Realizing that it is difficult to get good/great photos of all birds at all stages of development, my one quibble is that for many species, there are no juvenile/immature photos at all. For example - for the woodpecker species in this volume, there are photos of juveniles for 6 of the 23 listed. However, in defense of this volume, most guides (photographic or painting) on the market suffer the same issue.
1-1-11: Have had this guide for a little while and must say I have really come to appreciate this guide! The gull section is really quite impressive! I absolutely recommend this guide - I have found myself referring to it more & more.
I'm a birder that has always believed in the superiority of illustrations for a field guide. I have loads of picture field guides and have felt them important as references as sometimes photos do show an aspect that the illustrators may not, especially in size and shape.
I had to be won over on a photo guide and I am definitely into this one, maybe just a fling but so far so good. I don't think there will ever be the perfect guide but this like several others, comes close and I am surprised as this is all photos.
There are excellent photos, perched, in flight, juvenile, adult, male and female are almost all there for all species and another great aspect of the book is inclusion of subspecies.

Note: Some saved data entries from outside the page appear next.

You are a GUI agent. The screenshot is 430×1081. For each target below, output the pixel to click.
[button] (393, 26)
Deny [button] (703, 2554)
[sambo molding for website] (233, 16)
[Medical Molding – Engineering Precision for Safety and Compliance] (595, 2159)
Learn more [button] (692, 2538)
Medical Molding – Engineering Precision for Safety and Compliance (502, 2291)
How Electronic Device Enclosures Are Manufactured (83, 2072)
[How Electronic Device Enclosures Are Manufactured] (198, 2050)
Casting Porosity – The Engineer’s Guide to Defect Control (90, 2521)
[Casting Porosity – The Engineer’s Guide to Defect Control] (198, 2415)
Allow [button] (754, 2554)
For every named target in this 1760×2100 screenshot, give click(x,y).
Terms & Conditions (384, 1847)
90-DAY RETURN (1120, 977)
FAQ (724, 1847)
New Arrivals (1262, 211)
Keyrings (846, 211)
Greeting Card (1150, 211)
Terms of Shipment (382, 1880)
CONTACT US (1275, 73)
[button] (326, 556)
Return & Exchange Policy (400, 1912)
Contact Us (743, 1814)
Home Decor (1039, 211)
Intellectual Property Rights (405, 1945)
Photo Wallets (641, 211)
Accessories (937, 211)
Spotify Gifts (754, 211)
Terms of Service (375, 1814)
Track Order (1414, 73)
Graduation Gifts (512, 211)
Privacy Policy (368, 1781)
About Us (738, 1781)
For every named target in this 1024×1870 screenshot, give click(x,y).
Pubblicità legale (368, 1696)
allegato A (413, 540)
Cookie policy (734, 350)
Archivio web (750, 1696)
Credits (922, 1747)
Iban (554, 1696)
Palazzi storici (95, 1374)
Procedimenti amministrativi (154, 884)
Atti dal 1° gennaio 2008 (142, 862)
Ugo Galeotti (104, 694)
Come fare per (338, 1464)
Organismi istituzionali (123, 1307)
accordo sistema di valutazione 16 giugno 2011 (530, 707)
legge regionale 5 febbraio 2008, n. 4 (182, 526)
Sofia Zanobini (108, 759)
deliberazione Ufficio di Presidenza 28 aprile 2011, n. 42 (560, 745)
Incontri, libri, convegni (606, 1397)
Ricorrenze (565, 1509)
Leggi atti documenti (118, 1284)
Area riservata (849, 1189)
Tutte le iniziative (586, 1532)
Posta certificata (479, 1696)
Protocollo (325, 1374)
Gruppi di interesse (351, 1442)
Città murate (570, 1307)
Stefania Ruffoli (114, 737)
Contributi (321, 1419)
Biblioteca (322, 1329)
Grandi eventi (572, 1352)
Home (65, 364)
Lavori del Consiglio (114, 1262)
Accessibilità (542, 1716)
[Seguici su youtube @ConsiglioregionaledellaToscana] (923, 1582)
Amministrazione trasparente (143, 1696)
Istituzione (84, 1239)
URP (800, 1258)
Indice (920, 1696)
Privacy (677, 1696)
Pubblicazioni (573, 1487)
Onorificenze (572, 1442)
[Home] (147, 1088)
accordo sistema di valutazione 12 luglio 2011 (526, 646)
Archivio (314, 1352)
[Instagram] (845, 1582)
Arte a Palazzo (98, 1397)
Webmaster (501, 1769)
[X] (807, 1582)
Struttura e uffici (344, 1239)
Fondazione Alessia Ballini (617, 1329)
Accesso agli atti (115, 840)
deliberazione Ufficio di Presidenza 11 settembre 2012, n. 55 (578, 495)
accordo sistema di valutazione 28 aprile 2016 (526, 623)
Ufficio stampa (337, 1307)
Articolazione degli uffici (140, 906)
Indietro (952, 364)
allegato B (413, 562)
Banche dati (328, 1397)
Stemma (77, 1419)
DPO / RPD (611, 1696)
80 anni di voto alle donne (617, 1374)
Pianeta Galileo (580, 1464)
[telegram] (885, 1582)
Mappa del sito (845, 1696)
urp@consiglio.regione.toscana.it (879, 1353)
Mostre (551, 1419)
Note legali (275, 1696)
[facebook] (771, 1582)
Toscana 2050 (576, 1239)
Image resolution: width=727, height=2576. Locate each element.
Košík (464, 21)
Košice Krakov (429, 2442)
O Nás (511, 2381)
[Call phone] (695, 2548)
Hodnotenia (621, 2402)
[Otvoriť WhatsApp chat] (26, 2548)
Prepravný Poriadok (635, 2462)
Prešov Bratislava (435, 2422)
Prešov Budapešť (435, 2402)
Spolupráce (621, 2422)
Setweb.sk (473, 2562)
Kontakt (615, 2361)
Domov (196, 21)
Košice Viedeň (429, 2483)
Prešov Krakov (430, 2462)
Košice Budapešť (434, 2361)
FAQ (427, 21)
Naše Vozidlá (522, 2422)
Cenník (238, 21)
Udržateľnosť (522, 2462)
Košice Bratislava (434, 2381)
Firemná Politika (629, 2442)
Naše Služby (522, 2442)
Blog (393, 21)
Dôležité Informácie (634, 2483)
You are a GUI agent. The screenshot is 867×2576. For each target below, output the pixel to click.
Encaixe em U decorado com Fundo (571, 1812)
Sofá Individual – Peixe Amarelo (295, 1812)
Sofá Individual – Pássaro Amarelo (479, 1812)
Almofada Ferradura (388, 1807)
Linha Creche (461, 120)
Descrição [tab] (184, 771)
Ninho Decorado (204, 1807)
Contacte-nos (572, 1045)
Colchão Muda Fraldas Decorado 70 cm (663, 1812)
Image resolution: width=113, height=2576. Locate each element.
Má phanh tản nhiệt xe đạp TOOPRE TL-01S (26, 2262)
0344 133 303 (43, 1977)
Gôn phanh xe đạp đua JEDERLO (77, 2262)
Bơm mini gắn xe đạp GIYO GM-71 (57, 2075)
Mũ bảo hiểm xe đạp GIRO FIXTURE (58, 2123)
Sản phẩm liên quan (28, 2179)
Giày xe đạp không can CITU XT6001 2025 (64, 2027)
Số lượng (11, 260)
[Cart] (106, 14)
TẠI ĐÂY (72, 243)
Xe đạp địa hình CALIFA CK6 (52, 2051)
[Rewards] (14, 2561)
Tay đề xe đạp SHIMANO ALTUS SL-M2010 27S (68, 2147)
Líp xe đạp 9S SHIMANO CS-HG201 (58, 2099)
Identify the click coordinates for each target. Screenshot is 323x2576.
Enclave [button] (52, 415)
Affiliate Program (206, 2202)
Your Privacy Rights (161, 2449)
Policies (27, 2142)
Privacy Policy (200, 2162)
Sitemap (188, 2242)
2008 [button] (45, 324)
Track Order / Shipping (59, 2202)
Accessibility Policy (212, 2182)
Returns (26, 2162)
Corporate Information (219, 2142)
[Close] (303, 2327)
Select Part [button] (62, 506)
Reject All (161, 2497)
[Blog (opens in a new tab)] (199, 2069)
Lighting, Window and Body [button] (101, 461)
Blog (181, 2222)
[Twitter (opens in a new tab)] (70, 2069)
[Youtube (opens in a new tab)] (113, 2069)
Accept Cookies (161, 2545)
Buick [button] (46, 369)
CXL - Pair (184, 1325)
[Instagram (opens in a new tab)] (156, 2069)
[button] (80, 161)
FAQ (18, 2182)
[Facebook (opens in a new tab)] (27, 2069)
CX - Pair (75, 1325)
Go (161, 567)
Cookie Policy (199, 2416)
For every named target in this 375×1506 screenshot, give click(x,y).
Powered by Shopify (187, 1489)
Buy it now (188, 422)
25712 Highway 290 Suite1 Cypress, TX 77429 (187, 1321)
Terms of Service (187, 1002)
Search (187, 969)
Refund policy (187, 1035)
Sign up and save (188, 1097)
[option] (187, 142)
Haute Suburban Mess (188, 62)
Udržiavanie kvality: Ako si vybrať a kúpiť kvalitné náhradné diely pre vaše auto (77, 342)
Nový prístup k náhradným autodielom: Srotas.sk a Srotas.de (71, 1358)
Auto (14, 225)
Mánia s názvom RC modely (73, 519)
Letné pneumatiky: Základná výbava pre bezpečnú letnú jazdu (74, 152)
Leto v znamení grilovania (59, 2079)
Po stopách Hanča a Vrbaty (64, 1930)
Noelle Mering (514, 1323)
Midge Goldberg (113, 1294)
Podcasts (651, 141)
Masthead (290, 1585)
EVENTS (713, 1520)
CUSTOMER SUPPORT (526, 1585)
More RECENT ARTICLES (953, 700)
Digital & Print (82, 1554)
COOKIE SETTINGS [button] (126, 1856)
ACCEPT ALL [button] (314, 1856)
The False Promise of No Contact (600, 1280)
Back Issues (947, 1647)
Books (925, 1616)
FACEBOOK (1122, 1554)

You will not find another guide with a more comprehensive photo gallery of the species of birds of North America. Also this book includes more of the vagrant species such as Western Reef Heron, Lesser Frigatebird etc. that many of the other guides do not have. This comes with a burdensome weight of the book, making it unlikely that you would want to lug it in the field.
The organization of the book is also excellent with everything about each species on one or two pages, all photos as mentioned above, the status and distribution and maps as well as a complete description with a new emphasis on shape. I liked this treatment on comparison identification of the female Common and Red-breasted Merganser, something that was intuitive to me but well described in the guide.
There are a few problems here I could be picky about, for example poor under-wing views of some of the Godwits (a key ID issue)and I still feel illustrations may be best for depicting plumage as photos can only show the well lit details. But this is a great book, that is until the next one comes along!